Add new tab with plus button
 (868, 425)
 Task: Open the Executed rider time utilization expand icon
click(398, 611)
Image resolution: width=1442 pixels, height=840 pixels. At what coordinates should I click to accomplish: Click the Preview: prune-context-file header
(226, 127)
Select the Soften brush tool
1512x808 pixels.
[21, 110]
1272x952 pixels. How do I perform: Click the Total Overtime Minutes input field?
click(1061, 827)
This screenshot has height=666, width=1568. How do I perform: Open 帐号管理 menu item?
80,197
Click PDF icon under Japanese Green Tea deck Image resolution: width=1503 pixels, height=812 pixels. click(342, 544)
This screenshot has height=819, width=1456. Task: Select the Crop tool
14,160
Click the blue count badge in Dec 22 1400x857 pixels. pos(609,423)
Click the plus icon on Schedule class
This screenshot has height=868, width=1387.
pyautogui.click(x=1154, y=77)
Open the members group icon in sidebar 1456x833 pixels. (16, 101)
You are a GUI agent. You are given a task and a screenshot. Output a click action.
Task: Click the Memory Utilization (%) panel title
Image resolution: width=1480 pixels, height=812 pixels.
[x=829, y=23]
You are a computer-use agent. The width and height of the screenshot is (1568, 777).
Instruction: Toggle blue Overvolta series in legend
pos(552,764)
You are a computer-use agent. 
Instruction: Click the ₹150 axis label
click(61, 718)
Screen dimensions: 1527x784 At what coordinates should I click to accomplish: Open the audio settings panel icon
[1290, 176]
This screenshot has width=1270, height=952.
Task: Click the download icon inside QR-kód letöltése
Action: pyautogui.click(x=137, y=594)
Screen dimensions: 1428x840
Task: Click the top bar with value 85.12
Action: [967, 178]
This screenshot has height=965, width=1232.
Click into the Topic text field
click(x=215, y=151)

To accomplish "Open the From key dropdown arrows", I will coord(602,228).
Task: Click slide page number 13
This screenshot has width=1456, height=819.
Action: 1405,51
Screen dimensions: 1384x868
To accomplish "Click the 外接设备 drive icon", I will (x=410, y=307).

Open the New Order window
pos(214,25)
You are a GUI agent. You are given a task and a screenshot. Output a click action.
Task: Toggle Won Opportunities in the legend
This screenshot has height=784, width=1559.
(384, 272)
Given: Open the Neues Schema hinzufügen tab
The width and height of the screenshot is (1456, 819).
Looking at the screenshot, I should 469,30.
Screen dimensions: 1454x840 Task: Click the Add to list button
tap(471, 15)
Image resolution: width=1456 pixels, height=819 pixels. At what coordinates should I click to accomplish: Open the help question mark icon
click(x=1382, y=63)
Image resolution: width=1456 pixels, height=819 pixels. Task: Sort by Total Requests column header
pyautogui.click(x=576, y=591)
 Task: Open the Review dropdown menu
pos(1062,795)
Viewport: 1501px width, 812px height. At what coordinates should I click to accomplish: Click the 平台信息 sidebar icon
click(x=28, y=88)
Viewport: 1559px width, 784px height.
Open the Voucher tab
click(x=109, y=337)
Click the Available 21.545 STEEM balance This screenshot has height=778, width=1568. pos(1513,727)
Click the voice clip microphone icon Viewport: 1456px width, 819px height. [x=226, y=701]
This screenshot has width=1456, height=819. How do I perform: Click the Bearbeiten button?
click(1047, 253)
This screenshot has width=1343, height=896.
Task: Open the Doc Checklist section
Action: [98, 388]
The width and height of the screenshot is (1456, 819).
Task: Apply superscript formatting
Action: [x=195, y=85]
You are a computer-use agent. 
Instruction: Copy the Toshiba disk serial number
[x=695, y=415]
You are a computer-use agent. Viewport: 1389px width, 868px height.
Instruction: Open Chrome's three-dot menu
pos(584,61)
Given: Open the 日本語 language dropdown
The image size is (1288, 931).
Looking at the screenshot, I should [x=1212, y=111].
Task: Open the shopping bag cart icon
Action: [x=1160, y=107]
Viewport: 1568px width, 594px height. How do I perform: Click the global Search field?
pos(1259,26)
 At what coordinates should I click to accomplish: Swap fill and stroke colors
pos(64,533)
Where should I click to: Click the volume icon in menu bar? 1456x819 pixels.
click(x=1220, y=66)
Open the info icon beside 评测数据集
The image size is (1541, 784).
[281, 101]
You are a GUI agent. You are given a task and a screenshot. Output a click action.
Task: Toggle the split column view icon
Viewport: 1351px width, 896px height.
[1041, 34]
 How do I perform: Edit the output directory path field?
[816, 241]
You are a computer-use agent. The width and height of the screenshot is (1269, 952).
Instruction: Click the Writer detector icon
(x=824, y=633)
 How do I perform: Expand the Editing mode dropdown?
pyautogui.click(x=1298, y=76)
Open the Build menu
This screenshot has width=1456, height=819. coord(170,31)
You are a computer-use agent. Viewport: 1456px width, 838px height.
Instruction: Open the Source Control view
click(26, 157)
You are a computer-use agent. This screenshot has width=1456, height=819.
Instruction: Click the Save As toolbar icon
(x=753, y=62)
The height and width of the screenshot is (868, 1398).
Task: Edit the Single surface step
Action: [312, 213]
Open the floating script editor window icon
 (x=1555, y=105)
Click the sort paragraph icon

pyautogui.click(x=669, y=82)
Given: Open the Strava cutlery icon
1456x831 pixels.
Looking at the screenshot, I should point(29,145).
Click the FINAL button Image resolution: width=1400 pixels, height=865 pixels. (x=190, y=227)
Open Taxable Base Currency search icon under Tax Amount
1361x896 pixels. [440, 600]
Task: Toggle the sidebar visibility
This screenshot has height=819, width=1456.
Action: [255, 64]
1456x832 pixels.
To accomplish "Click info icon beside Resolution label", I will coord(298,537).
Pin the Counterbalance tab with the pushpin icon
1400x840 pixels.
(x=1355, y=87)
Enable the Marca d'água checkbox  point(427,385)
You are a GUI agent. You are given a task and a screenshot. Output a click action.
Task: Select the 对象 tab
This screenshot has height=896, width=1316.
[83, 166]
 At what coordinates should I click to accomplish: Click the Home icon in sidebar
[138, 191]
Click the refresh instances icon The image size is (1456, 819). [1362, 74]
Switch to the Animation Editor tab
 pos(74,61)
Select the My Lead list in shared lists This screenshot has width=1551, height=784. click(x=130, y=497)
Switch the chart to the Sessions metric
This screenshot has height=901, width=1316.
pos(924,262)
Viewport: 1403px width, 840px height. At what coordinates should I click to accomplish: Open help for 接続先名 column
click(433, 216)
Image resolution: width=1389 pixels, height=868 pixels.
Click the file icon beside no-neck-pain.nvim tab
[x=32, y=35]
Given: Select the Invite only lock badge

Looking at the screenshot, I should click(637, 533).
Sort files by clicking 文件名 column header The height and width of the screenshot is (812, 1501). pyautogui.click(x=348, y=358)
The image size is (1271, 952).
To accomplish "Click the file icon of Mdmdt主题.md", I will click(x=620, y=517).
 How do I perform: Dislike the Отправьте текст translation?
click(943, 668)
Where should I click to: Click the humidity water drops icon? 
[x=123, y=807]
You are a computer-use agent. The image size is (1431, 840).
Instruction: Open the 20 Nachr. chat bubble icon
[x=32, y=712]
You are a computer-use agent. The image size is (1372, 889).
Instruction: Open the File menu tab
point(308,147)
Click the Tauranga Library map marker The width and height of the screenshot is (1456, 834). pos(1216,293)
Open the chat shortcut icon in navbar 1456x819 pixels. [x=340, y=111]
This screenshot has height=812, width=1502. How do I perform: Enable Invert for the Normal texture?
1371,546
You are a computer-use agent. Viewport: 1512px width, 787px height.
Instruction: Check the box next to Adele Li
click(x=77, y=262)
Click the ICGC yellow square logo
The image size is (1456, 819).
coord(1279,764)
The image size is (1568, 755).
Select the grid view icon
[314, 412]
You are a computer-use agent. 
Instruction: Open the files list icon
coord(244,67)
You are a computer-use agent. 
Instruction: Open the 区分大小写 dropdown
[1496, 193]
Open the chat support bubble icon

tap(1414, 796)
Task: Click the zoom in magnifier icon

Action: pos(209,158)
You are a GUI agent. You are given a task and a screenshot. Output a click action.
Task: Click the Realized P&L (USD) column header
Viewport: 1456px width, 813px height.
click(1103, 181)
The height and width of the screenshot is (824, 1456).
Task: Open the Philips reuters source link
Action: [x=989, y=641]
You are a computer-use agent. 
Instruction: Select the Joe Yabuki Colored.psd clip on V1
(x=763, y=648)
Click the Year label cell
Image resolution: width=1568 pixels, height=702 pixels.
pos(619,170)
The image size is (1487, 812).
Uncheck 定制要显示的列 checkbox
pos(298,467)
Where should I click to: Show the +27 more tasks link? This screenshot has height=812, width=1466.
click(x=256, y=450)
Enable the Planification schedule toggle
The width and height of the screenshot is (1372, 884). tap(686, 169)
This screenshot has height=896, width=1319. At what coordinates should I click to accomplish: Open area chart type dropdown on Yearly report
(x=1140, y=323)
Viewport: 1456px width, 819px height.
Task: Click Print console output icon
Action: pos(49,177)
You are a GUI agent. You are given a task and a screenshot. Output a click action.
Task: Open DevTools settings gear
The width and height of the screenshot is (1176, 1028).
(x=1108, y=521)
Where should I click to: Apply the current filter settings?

━━━━━━━━━━━━━━━━━━━━━━━━━━━━━━

# GOAL OF THE EXERCISE:
Every line of the listing that includes "info" must be shown.

# FINISHED EXERCISE:
Open the info icon beside 评测数据集
To accomplish "Click info icon beside Resolution label", I will coord(298,537).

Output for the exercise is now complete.